Und Mitte Juni mußten in einer Sturmmöwen-Kolonie nahe der Süddorfer Aussichtsdüne 49 Junge kurz vor dem Flüggewerden ihr Leben lassen. In einer anderen Kolonie am Steinzeitgrab an der Vogelkoje lagen eines morgens 19 tote Jungvögel und Fuchslosung und durchgebissene Federkiele wiesen eindeutig auf den Verursacher hin. Und auf dem Kniepsand am Quermarkenfeuer wurde in einer Nacht die dortige Lachmöwen-Kolonie vernichtet. Die hier brütenden Vögel waren auf dem Nest totgebissen und es war erstaunlich, dass die nachtblinden Möwen, deren Nester nur wenige Meter auseinander lagen, nicht bemerkten, dass die Nachbarmöwe totgebissen wurde, ehe sie dann selbst ihr Leben verloren. Insgesamt lagen an einem Junimorgen des Jahres 2000 26 totgebissene Lachmöwen neben ihren Nestern und die Gesamtkolonie von etwa 70 Brutpaaren war erloschen. Die anderen hatten in Panik ihre Bruten verlassen, dabei etliche Altvögel ihre nur wenige Tage alten Jungen verließen die verhungert im Gelände lagen. Und wie üblich, war nur eine Möwe angefressen, womit der Fuchs seinen Hunger gestillt hatte. Die anderen Möwen waren einfach totgebissen, obwohl kein Nachwuchs zu versorgen war !

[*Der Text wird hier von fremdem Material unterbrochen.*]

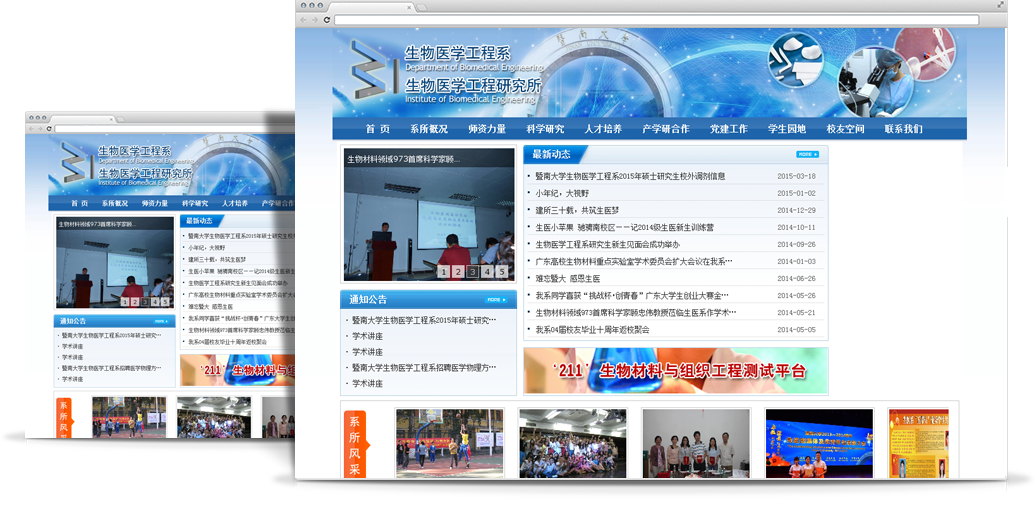Click the department logo in large window header
Screen dimensions: 1035x510
coord(373,74)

Nach entsprechender Publikation dieser Fakten, u.a. in der Jagdzeitschrift “Wild und Hund”, waren einige “studierte” Biologen doch erstaunt über die hohen Todesraten in der hiesigen Vogelwelt, die weit über den individuellen Nahrungsbedarf hinausgingen. Aber dann folgten in der Presse Nachweise, dass Füchse wie Marder bei überreichlicher Beute einen hemmungslosen Beiß- und Beutetrieb ausleben.
Amrum wieder fuchsfrei !
Es gelang dann aber durch konzentrierte Aufmerksamkeit der Amrumer Jäger schon schon 1996 drei Jungfüchse zu erlegen,während ein vierter auf der Autostraße überfahren wurde. Anfang Mai 1997 wurde dann ein weiterer Fuchs durch Klaus Krause erlegt, der aber sehr stark von Räude gezeichnet war. Und abermals war kein Nachwuchs zu beobachten, so dass sich die Situation in der Vogelwelt fast normalisierte. Unruhe kam dann allerdings wieder auf, als Mitte Januar 1998 durch Kai Dethlefsen in der Wittdüner Vogelkoje eine gesunde Fuchsfähe anläßlich einer Treibjagd zur Strecke kam. Aber vermutlich hatte sich dieser Fuchs an die damals noch häufigen Schermäuse und an Wildkaninchen gehalten. Jedenfalls waren keine Verluste in den Möwen-Kolonien bemerkt worden. In einem kleinen Tal in den Wittdüner Dünen war sogar eine Fuchsspur zu sehen, die kaum zwei Meter neben einer brütenden Eiderente vorbeigeschnürt war. Ab dem Brutjahr 1998 war die Insel, vielleicht auch begünstigt durch die Räude, wieder fuchsfrei ! Und es blieb die bis dato unbeantwortete Frage, welcher “Verrückte” in den Jahren 1995/96 auf Amrum Füchse ausgesetzt hatte und verantwortlich für die Riesenverluste in der Vogelwelt gewesen war.